A messy entry in a category of sportswriting that’s produced much better.




A grab bag of stories about the American boxing world and how the Mob transformed it in the 1950s.

Jacobs Beach wasn’t actually a beach, but a stretch of pavement in Manhattan around which the boxing world revolved from the mid-’30s to the late-’50s. There, tickets for bouts at Madison Square Garden were sold, pairings were hashed out, drinks were swilled and mobsters jostled to manipulate the outcome of individual fights. By the end of the ’50s, professional boxing was so transparently corrupt that Sen. Estes Kefauver launched hearings on the Mob’s control of the sport, attracting millions of viewers through television. Thanks to the scrutiny, London Observer chief sportswriter Mitchell (War, Baby: The Glamour of Violence, 2001, etc.) writes, the boxing world is now more aboveboard but less entertaining than it used to be.

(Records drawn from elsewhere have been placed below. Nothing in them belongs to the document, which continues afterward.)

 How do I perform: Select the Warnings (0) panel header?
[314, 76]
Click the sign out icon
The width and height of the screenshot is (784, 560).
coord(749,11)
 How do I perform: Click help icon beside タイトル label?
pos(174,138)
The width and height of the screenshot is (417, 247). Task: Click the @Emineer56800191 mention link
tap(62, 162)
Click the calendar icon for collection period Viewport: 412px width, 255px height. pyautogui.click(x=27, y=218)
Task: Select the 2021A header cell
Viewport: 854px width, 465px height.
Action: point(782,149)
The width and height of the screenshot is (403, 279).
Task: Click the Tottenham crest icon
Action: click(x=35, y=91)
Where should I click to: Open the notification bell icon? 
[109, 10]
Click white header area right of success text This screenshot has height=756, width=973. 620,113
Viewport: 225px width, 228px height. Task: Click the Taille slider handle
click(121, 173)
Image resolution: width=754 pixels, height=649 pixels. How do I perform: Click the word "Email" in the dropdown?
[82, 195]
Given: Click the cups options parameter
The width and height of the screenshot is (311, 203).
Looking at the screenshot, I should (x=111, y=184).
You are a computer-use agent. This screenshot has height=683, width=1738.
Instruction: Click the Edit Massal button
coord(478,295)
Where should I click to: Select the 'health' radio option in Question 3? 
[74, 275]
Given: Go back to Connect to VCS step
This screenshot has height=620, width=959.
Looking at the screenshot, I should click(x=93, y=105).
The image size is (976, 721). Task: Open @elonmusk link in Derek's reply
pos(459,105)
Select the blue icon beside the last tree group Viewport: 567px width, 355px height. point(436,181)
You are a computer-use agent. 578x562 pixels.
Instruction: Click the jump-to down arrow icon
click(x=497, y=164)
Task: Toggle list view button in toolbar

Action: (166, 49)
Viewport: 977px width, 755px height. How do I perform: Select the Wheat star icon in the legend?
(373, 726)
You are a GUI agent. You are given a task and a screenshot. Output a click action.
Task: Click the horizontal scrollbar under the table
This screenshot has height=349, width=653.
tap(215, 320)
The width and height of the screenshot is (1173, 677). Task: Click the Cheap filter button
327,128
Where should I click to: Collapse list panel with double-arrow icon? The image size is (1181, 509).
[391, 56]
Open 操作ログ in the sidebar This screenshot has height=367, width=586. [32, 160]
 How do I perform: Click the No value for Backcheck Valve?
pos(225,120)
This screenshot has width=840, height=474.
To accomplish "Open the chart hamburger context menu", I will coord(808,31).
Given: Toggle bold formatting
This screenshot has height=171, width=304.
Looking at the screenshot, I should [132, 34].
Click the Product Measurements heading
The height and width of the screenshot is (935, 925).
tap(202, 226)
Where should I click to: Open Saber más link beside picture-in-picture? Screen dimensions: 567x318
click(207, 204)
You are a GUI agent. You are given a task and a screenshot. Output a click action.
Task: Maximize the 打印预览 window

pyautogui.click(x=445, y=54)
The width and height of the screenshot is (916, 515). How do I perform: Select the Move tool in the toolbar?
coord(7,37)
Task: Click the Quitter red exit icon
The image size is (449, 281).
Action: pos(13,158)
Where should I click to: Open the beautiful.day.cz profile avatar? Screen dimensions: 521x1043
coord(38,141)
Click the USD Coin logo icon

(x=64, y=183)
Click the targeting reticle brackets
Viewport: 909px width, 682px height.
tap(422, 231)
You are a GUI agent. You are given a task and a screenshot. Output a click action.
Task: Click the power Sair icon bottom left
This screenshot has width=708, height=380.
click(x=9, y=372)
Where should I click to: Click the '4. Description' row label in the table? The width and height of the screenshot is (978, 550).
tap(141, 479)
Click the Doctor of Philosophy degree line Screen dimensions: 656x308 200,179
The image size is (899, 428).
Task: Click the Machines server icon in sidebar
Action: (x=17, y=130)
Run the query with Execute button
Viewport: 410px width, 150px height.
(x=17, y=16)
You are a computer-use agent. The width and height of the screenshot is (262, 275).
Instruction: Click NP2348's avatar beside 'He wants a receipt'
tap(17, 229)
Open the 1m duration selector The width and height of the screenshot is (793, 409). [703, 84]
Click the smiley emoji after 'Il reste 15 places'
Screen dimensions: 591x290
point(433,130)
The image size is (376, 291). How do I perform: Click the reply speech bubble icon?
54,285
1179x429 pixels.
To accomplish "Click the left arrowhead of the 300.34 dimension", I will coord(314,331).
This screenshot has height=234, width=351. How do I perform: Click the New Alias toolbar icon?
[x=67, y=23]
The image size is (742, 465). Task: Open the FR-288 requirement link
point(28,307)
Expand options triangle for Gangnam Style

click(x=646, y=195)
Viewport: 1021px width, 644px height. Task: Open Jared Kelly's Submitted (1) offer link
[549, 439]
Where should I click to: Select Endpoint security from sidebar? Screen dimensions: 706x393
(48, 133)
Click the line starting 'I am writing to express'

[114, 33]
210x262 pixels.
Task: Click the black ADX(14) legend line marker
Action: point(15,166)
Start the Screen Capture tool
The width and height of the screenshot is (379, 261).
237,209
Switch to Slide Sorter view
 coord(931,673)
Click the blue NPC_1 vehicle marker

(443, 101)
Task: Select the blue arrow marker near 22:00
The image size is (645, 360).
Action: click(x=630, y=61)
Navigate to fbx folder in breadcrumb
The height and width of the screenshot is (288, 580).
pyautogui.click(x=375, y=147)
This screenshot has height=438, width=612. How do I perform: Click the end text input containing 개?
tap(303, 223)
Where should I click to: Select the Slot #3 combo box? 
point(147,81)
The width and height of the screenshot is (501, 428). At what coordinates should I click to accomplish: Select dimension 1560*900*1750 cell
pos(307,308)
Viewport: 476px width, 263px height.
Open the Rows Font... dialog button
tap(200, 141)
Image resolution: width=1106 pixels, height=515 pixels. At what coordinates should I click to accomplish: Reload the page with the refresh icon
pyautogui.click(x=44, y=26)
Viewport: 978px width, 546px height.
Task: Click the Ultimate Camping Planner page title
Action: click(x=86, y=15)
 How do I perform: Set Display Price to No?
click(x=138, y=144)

The author knows his boxing history, and he delivers plenty of information on people like Mike Jacobs (the ticket-seller for whom the “beach” was named), boxers Joe Louis and Jake LaMotta, trainers and managers like Cus D’Amato and mobsters like Frankie Carbo. Unfortunately, Mitchell shows little interest in adhering to a narrative thread while discussing the world around Madison Square Garden, which makes his book feel like what the old-school reporters he admires called a notebook dump. Paragraphs leap from detailed information about fight purses to the Kefauver hearings to musings on the ring styles of fighters like James J. Braddock and Kid Gavilan. Mitchell also affects a tough-talking tone that’s presumably meant to evoke the noirish spirit of the times but too often makes him appear superior to the subject he’s discussing. In the later chapters, the author all but abandons any pretense of organization and instead delivers a series of profiles of luminaries like promoter Don King, painter LeRoy Neiman and On the Waterfront writer Budd Schulberg. Mitchell’s access to such people is impressive, but the interviews do more to burnish outsize reputations than illuminate boxing’s underworld.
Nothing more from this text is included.